Flype 🥏 : Foundational Models for Parameter Efficient Visual Language Understanding

To perform parameter-efficient visual language classification, we select the VQA foundation model, BLIP-2. As shown in the following figures, we propose parameter-efficient prompt-based learning, FLYPE, for visual language understanding in computational social science (CSS).

Figure 1. The universal model architecture of FLYPE, cross-modal prompt tuning for large visual language models ## Guidelines The task is offered in Arabic and English. The scripts of our winning model should be able to run on a single GPU. Both sections are marked while the Section A has 30% and Section B has 70%. ## Section A: Run the winning model (Check-Worthiness)

Step 0: Prepare the dataset

Download the dataset, and unzip the structure as follows, run the merge script to build symbolic links for image processing

bash script/run_merge.sh
Your data directory should be as follows,
data
|
en
├── features
├── test_data
|    └── images_labeled
|        ├── 925657889473052672.jpg
|        ├── 925746311772692481.jpg
|        ├── 925887908996714497.jpg
|        └── ...
│   ├── CT23_1A_checkworthy_multimodal_english_test_gold.jsonl
│   ├── CT23_1A_checkworthy_multimodal_english_test.jsonl
│   └── features
│       └── test_feats.json
└── train_data
    └── images_labeled
        ├── dev
            └── 1032635895864877056.jpg   
            └── ...           
        ├── dev_test
            └── 1032635895864877056.jpg   
            └── ...   
        ├── merge
            └── 1032635895864877056.jpg   
            └── ...     
        ├── train
            └── 1032635895864877056.jpg   
            └── ...     
    ├── CT23_1A_checkworthy_multimodal_english_dev.jsonl
    ├── CT23_1A_checkworthy_multimodal_english_dev_test.jsonl
    ├── CT23_1A_checkworthy_multimodal_english_merge.jsonl
    ├── CT23_1A_checkworthy_multimodal_english_train.jsonl
    └── features
        ├── dev_feats.json
        ├── dev_test_feats.json
        ├── merge_feats.json
        └── train_feats.json

Please use the following method to extract your own features as the features under en are from some old models.
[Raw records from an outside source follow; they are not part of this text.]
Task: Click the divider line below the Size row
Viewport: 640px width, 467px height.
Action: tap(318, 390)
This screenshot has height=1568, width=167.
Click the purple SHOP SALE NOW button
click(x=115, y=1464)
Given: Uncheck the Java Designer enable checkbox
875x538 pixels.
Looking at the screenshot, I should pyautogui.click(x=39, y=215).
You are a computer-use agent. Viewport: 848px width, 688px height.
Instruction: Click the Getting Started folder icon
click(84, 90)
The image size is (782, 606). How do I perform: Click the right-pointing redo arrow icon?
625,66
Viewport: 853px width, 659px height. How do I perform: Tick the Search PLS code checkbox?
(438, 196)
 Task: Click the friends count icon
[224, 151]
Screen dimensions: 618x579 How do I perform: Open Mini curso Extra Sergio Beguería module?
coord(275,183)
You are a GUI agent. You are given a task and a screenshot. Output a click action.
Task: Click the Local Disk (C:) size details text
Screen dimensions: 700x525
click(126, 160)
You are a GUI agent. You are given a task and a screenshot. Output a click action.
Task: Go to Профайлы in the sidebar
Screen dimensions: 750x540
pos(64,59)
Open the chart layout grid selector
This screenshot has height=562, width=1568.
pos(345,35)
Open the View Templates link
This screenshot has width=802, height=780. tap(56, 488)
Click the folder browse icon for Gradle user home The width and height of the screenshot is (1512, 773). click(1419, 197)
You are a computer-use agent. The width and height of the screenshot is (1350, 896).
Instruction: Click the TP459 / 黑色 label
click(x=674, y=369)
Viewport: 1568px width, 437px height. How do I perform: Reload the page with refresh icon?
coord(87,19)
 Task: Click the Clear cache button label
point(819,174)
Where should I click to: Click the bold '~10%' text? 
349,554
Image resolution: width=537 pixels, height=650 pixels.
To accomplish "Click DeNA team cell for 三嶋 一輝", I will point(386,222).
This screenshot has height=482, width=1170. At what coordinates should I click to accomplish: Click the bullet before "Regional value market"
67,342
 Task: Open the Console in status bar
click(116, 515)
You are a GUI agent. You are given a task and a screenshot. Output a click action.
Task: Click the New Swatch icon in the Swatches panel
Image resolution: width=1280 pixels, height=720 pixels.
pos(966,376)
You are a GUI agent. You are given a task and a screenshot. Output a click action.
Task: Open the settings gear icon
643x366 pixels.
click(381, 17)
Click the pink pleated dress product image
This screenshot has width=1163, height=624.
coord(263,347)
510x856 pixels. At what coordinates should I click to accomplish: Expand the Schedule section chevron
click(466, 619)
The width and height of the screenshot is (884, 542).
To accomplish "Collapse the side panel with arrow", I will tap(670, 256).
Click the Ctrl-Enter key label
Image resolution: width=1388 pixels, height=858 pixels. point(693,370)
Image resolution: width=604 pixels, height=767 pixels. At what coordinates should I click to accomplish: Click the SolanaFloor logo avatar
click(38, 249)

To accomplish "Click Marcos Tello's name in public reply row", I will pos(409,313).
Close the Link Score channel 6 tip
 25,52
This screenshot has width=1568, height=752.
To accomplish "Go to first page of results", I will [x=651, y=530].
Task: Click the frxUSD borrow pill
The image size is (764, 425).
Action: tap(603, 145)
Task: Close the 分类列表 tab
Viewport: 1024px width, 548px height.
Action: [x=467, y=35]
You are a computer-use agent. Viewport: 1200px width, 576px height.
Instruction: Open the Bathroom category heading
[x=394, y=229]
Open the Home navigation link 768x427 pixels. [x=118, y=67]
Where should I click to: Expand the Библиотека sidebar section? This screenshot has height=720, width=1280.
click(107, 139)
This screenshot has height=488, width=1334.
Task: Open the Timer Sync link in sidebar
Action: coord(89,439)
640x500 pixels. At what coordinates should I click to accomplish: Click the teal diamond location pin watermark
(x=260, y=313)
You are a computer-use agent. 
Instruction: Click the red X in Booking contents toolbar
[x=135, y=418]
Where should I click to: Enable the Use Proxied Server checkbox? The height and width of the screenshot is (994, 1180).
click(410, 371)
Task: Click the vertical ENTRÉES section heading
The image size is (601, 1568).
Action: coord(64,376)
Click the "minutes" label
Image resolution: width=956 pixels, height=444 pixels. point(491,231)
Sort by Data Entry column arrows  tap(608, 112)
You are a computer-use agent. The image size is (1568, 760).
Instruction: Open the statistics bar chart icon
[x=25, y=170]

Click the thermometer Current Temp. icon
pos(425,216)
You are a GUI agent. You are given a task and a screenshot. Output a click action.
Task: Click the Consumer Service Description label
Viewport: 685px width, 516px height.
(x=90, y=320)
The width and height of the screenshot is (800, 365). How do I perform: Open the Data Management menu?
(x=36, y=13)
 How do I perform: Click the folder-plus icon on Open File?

Step 1: Feature Extraction (All)

bash scripts/run_feature_extraction_full.sh

After extracting features to the features folder, use bash cmds to put the extracted features and the data into the following structure,

prompt_ocr_adapter
├── test_data
│   ├── CT23_1A_checkworthy_multimodal_english_test_gold.jsonl
│   ├── CT23_1A_checkworthy_multimodal_english_test.jsonl
│   └── features
│       └── test_feats.json
└── train_data
    ├── CT23_1A_checkworthy_multimodal_english_dev.jsonl
    ├── CT23_1A_checkworthy_multimodal_english_dev_test.jsonl
    ├── CT23_1A_checkworthy_multimodal_english_merge.jsonl
    ├── CT23_1A_checkworthy_multimodal_english_train.jsonl
    └── features
        ├── dev_feats.json
        ├── dev_test_feats.json
        ├── merge_feats.json
        └── train_feats.json

Step 2: Train a Transformer Fusion Layer

Run the following command to train a transformer fusion layer with the english_dev set as the monitor. Record the performance on dev_test.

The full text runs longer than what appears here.